Things get interesting when you run this computation over and over again:

There's an entire branch of computer science dedicated to studying this device, but for now let's focus on implementing it.

Your task for the interview is: given an array of arrays representing the board state ( 'x' for alive and '' for "dead"), compute the next state.

I like this problem a lot. As we'll soon see, this problem is not quite as algorithmically difficult as some of the other problems I've written about in the past. Its complexity is mainly in the implementation, and I expect anyone with an understanding of arrays and basic control structure to be able to implement it. It’s a great interview problem for interns, and a somewhat easy interview problem for full-timers.

Solution: Part 1

Let's dive into that implementation complexity. We can decompose this problem into two parts: computing a new alive/dead status for an individual cell, and then using that per-cell computation to compute the next state for the entire board.
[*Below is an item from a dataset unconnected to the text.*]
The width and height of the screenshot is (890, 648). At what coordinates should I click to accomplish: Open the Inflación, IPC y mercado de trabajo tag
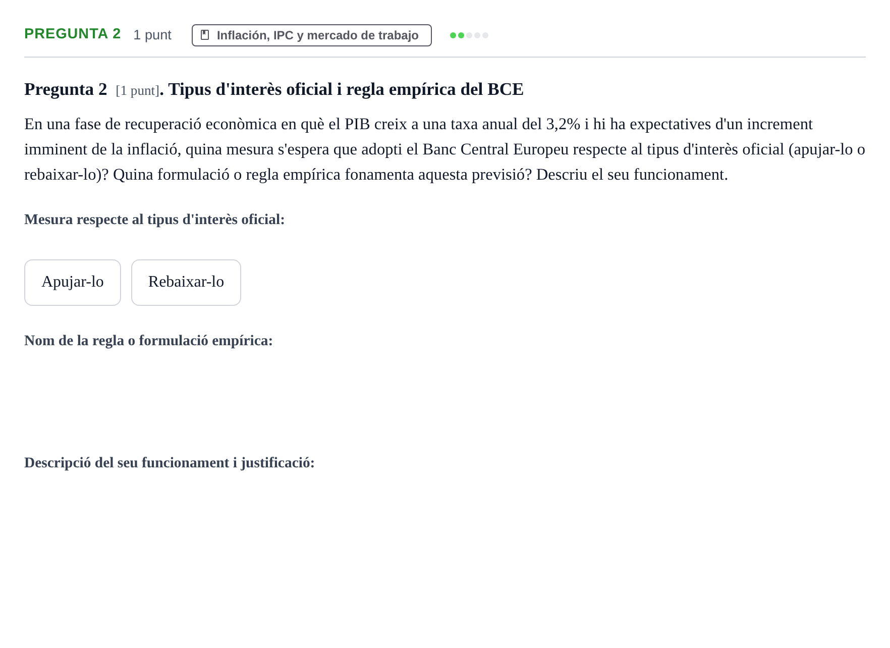point(312,35)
I say this in an offhand way, but being able to recognize and separate those two tasks is already an achievement. Some candidates rush in and attempt to solve both problems simultaneously, and while there's nothing wrong with that, it's much more difficult to do. Paradoxically enough, splitting the problem up is easier to implement, but is harder to do in practice because it requires a conceptual leap that comes with experience.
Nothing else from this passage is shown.